De lá de cima, no Cerro do Castelo de Alferce, o olhar alcança a serra e os vales profundos de Monchique. A paisagem é vasta, mas é o chão que surpreende: sob os pés estão marcas de quatro mil anos de ocupação humana, do Calcolítico à época islâmica omíada, no século IX.
As muralhas que um dia protegeram este castelo chegaram até nós em ruínas, com troços colapsados e panos ainda de pé, com dois metros de altura. Para lhes dar nova vida, foram lançadas campanhas de conservação e restauro, das quais nasceu o Núcleo Museológico de Alferce, cujo apoio vem do Programa ALGARVE 2020.
Na aldeia, esse pequeno espaço expositivo mostra fragmentos arqueológicos recuperados do sítio. Muitos estão incompletos, mas foram recriados com desenhos e representações gráficas que ajudam a imaginar cerâmicas, armas ou utensílios do quotidiano. É uma forma de transformar restos em narrativas visíveis.

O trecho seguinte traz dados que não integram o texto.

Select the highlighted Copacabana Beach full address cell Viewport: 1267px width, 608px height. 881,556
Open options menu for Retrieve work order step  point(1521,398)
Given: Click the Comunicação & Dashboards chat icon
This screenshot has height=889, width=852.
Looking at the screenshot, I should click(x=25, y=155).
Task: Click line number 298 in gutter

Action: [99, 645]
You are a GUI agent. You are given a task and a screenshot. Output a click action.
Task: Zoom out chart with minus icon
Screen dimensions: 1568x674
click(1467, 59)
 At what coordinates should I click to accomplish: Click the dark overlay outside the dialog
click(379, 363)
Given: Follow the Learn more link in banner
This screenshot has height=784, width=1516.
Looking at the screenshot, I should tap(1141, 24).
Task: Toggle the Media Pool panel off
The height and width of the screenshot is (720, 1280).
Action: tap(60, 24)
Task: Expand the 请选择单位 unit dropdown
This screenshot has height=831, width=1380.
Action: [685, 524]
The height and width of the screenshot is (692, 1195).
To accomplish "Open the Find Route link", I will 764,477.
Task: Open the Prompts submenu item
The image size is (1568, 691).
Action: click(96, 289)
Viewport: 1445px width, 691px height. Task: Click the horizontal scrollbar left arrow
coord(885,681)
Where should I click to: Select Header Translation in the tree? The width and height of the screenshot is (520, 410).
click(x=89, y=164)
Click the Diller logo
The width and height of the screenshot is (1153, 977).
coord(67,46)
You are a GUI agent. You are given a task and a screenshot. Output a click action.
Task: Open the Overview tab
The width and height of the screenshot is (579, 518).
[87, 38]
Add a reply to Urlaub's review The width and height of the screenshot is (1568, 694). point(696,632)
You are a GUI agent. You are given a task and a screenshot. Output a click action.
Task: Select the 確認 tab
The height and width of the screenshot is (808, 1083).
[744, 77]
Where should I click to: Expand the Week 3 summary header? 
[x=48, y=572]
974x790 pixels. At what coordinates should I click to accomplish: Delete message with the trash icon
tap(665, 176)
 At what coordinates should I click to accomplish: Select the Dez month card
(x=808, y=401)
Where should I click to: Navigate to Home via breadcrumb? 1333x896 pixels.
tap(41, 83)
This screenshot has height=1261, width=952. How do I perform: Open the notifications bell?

O sítio teve várias vidas: também foi ermida. Hoje funciona como centro interpretativo, com visitas feitas por marcação na Junta de Freguesia, guardiã deste património.
Pouco mais abaixo, a descoberta prolonga-se nos Passadiços do Barranco do Demo, suspensos sobre desfiladeiros. O percurso leva o visitante por trilhos vertiginosos até ao próprio castelo, unindo a emoção da natureza ao fascínio da arqueologia.